Fachwissen, Kompetenz, kulturelle Vielfalt

 

 

Der letzte Hexer

Land: Schweiz
Kanton: Jura
Kategorie: Zaubermärchen

Früher, wenn die Blitze die Dörfer im Jura erhellten und die eine oder andere Tanne in Feuer aufging, sagten die Leute: «Das sind die Hexen, die kreischen und mit dem Teufel toben und tanzen.  Tagsüber sind es brave Männer und Frauen, aber nachts streichen sie sich mit einer Salbe ein, sprechen eine Zauberformel und fliegen auf dem Besen zum Kamin hinaus zum Hexenball.»

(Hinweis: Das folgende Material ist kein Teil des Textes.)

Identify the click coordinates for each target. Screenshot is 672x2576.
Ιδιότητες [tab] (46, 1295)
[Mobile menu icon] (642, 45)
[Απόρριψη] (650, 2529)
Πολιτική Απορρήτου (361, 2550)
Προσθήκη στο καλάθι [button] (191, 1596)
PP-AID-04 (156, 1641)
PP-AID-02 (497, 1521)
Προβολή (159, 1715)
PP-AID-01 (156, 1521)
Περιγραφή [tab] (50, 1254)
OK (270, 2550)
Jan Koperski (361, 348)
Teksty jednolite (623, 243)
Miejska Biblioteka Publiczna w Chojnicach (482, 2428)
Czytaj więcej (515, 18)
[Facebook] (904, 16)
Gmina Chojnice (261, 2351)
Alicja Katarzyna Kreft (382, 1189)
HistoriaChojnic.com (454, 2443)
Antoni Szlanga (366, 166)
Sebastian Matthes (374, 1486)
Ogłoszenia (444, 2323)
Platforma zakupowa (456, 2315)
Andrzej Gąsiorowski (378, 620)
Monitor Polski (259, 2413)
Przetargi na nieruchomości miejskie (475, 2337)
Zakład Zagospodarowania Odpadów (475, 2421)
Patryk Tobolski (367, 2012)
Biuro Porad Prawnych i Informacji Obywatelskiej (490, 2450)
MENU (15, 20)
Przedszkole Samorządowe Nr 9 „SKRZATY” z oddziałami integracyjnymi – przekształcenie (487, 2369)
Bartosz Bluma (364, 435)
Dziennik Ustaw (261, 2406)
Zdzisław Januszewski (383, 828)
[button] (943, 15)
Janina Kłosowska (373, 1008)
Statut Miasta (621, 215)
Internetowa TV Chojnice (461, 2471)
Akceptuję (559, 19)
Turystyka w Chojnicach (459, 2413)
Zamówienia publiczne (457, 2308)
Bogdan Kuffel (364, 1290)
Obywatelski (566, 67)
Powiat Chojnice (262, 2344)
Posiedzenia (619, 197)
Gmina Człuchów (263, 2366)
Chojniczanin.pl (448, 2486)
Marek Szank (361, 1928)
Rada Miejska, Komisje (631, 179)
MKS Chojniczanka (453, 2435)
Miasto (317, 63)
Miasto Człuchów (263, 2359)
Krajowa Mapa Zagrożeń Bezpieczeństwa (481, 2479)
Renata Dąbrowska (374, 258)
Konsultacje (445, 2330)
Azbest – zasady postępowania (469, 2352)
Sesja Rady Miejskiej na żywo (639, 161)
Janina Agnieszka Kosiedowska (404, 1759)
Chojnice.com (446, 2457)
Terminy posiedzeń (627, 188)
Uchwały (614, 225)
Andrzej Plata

Als wieder einmal ein schlimmes Gewitter über das Tal zog und der Hagel die Weinberge bei Clos Gauthier vernichtet hatte, wurde Abraham Beynon der Hexerei angeklagt. [MM1] Im Kerker gestand er unter Folter, der Teufel habe ihn unter dem Birnbaum bei La Gibolette in Richtung Larrus erwartet und mit ihm so starken Hagel gemacht, dass alle Weinstöcke vernichtet wurden. Der Teufel habe von ihm zudem verlangt, Böses zu tun. So hätte er einem Mann aus Diesse, der die Weinberge von Jakob von Olte pflügte, ein mit Fett bestrichenes Brot mit Zauberpulver gegeben, das gleiche einem kleinen Mädchen, das daraufhin starb. Am Johannistag aber, da sei er am Seeufer in Richtung Clos Gauthier unterwegs gewesen, als ihm der Teufel erschien und ihn aufforderte mitzukommen zum Hexentanzplatz. Dort hätte er mit allerlei Volk tanzen müssen, darunter Cornouillasse, die Frau von Jacques Baillis.

Nach diesem Geständnis wurde Abraham Beynon zum Tode verurteilt – und die Frau von Jacques Baillis ebenfalls. Als die Richter kamen, um ihn zum Henker zu führen, bat Abraham Beynon: «Bitte gewährt mir einen letzten Wunsch.»

«So sprich!»

«Ich bitte nur um ein kleines Stück Kohle.»

Der Wunsch wurde ihm gewährt, und ein Mönch brachte ihm ein Stück Kohle. Abraham Beynon zeichnete blitzschnell und mit geschickten Strichen ein prächtiges Pferd auf die weisse Wand des Gerichtsgebäudes in La Neuveville. Nichts fehlte diesem Pferd: feine Glieder, scharfes Auge, Zaumzeug, Sattel und Steigbügel. Kaum fertig mit der Zeichnung, schwang sich Beynon auf das Pferd, gab ihm die Sporen und galoppierte aus dem Saal auf und davon.

Seither hat ihn niemand mehr gesehen. Aber manchmal hört man heute noch auf den Strassen des Plateau de Diesse oder des Chasserai das Traben eines unsichtbaren Reiters.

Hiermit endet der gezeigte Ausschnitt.